Amanda Pupo e Marília Sena, da Agência iNFRA
A CI (Comissão de Serviços de Infraestrutura), do Senado Federal, aprovou nesta terça-feira (24) convite para o diretor-geral da ANTT (Agência Nacional de Transportes Terrestres), Guilherme Sampaio, comparecer ao colegiado para prestar informações sobre a concessão e a cobrança de pedágio na BR-364, em Rondônia. O projeto gerido pela 4UM/Opportunity foi levado ao Judiciário após a reguladora autorizar a antecipação da tarifa ao entender que a concessionária havia cumprido os requisitos para iniciar a cobrança antes do prazo original. Incialmente, a primeira instância da Justiça suspendeu a tarifa, mas a decisão foi revertida na segunda instância a partir de um recurso da operadora.

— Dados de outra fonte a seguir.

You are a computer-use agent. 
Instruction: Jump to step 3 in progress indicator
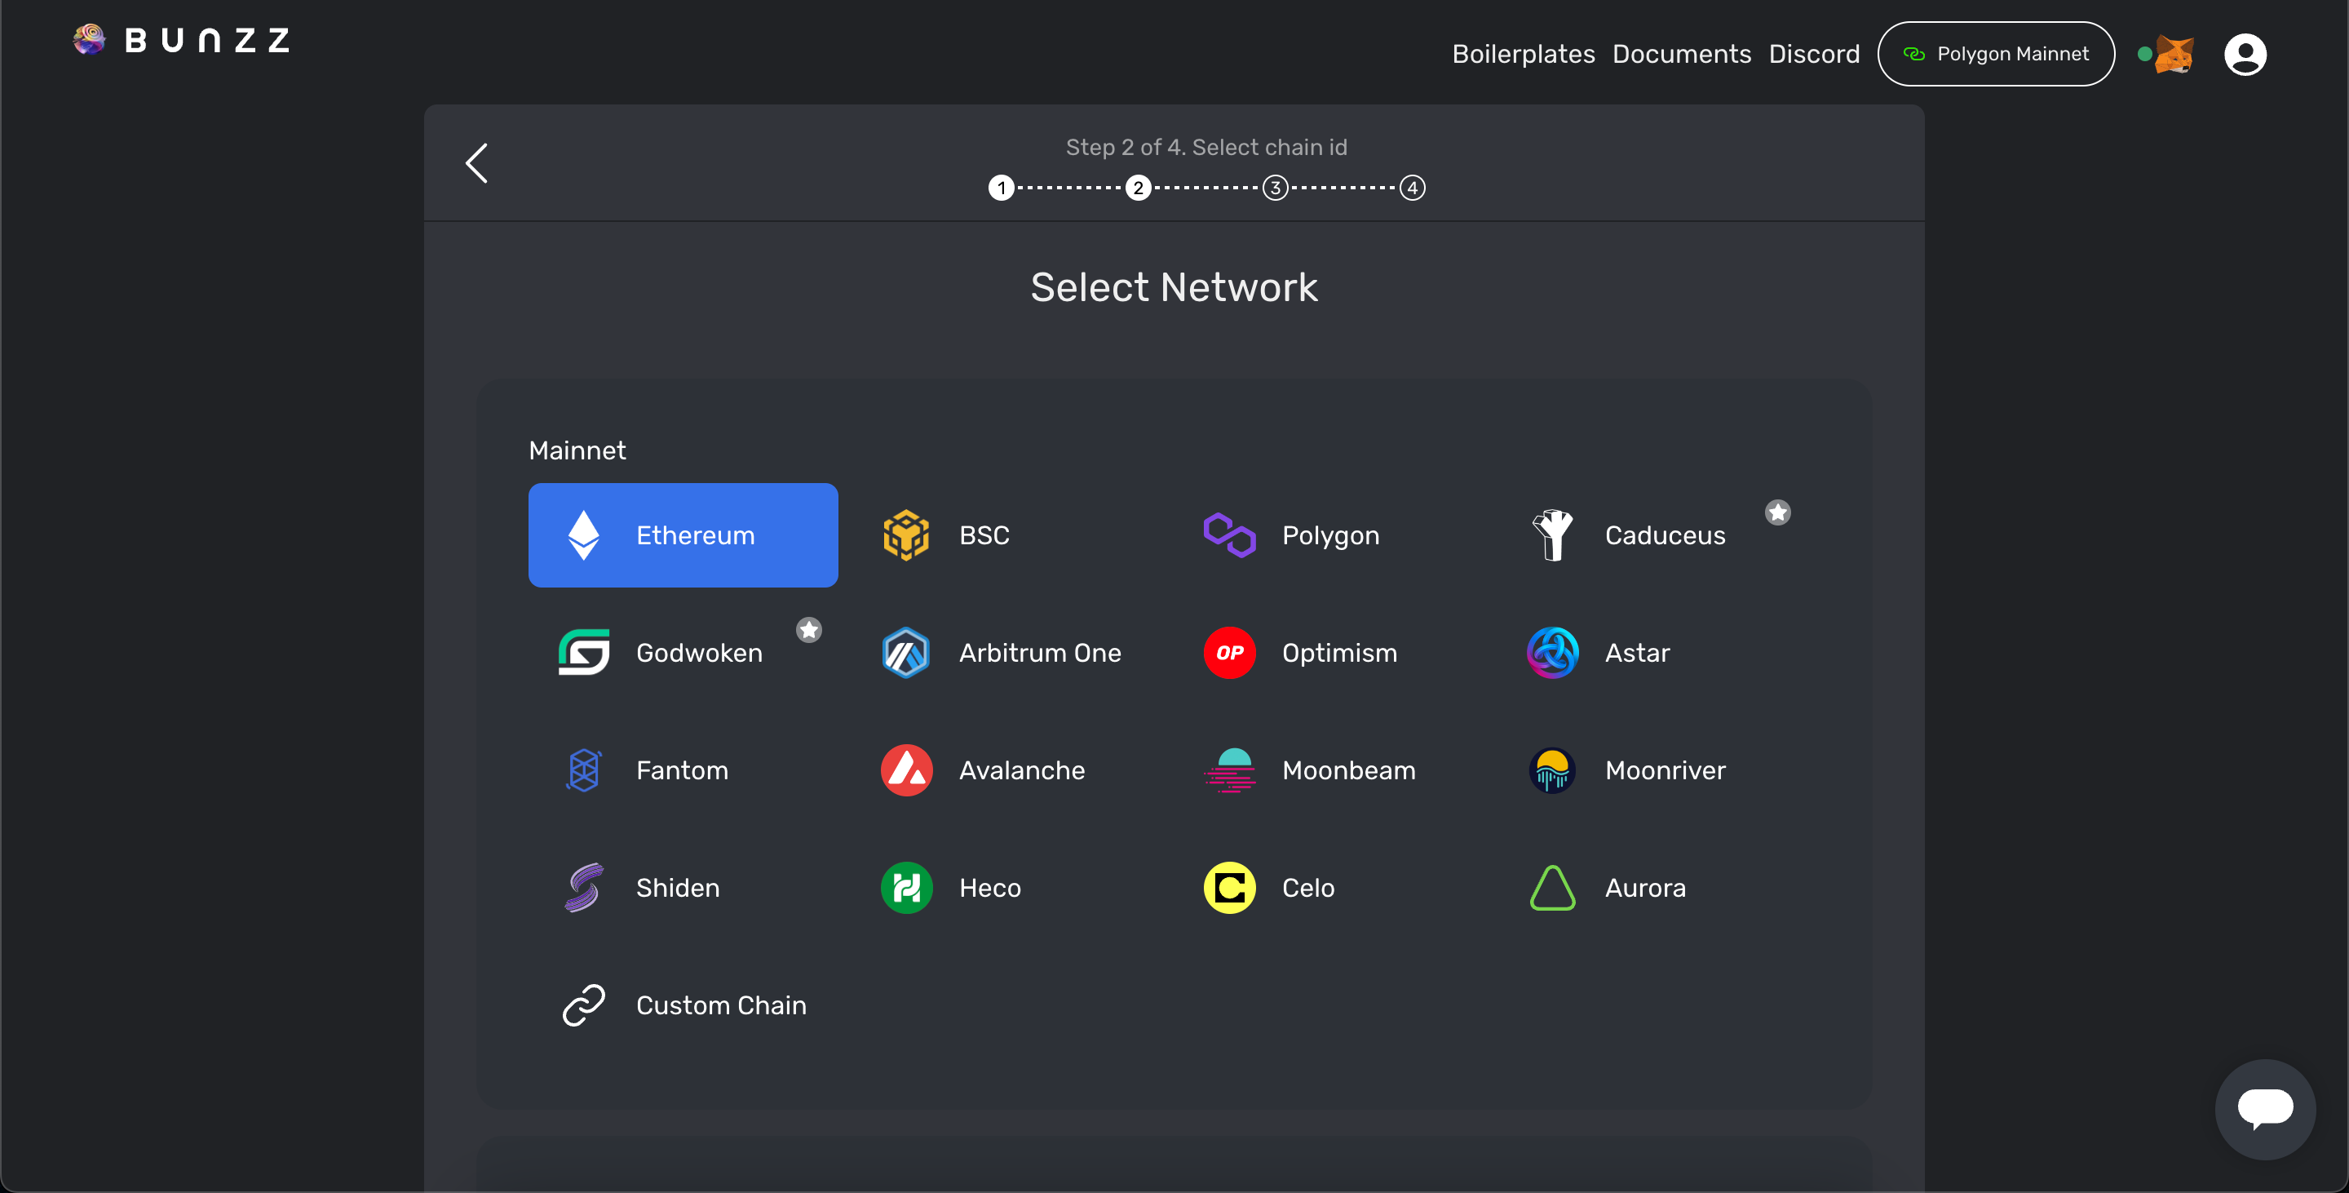[x=1275, y=188]
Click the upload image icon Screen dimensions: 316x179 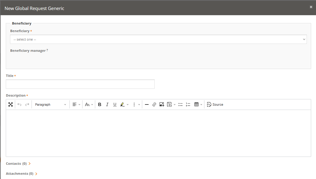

O requerimento do convite a Sampaio (veja aqui) foi proposto pelo senador Jaime Bagattoli (PL-RO) e endossado pelos demais colegas da CI. O presidente do colegiado, Marcos Rogério (PL-RO), afirmou que a tarifa cobrada na concessão está “sacrificando” a população de Rondônia e que não se justificaria em face dos investimentos feitos até agora.
As ações que questionaram a antecipação da tarifa na rodovia partiram da sigla União Brasil, da Abiove (Associação Brasileira das Indústrias de Óleos Vegetais) e da Aprosoja/RO (Associação dos Produtores de Soja e Milho do Estado de Rondônia).
Marcos Rogério informou ainda que já está acertado com o diretor-geral da ANTT uma diligência em Rondônia junto dos técnicos da agência para tratar da concessão. “Estou só aguardando a confirmação da data, mas deve ser feito já entre a próxima semana e a outra com a presença do [diretor] presidente da ANTT e técnicos para ver o que está acontecendo e ouvir as demandas do setor produtivo”, disse o senador.
Bagattoli argumentou que a concessão da BR-364 vai gerar prejuízos para a economia do estado. Como mostrou a Agência iNFRA, o setor produtivo reclamou da antecipação do pedágio porque a cobrança da tarifa não havia sido projetada nos contratos de transporte fechados para este primeiro semestre, que coincidem com a colheita da soja. Já entre a reguladora e a concessionária o apontamento é de que os investimentos feitos até agora impactam positivamente a qualidade da via e reduzem custos do setor, sendo a antecipação do pedágio uma possibilidade prevista em contrato.
Já a avaliação feita pelos senadores é de que a tarifa vai forçar a transferência de uma parcela do tráfego para a BR-163, rodovia que, na região, tem déficit de capacidade para o transporte de carga. “O pedágio em Rondônia, nos termos como está hoje, vai forçar ainda mais essa rota […] Então, a demanda vai ficar ainda maior”, disse Marcos Rogério.
A concessão da BR-163 entre o Mato Grosso e o Pará hoje é objeto de repactuação no TCU (Tribunal de Contas da União). O acordo já foi aprovado pela corte e prevê que um contrato novo com Capex de R$ 10,6 bilhões. A rodovia é operada pela Via Brasil, do grupo Conasa, e passará por um teste de mercado para verificar se outras empresas têm interesse no ativo.
Concessões em pauta
O requerimento sobre a BR-364 acabou levantando um debate sobre concessões e pedagiamento entre os senadores da CI. Por um pedido do senador Esperidião Amin (PP-SC), o convite para a audiência com Sampaio também vai incorporar concessões rodoviárias em Santa Catarina.
Os planos de concessão de hidrovias na região amazônica também foram discutidos após o governo confirmar a revogação do decreto que previa a inclusão dos rios Tapajós, Madeira e Tocantins no PND (Programa Nacional de Desestatização). Senadores que historicamente já se posicionam com ressalvas a essas concessões reforçaram as críticas, como no caso do projeto para o Rio Madeira, que era o primeiro da lista do governo e acabou ficando para trás por resistência da bancada do Norte no Congresso.
“O impacto que nós estamos verificando na BR-364, lá em Rondônia, se tivéssemos ali a concessão […] da hidrovia do Madeira, isso seria um duplo castigo à população do estado de Rondônia. Não se justifica fazer uma concessão de hidrovia como essa, que é um recurso natural, que carece, sim, de investimentos, de cuidados, mas punir o usuário, sacrificar o usuário com mais cobrança, com mais tarifas é algo que tornaria a rota de escoamento por aquela região, assim como é no caso do Pará, assim como é no caso de outros estados da Amazônia brasileira, uma logística muito mais cara”, disse o presidente da CI.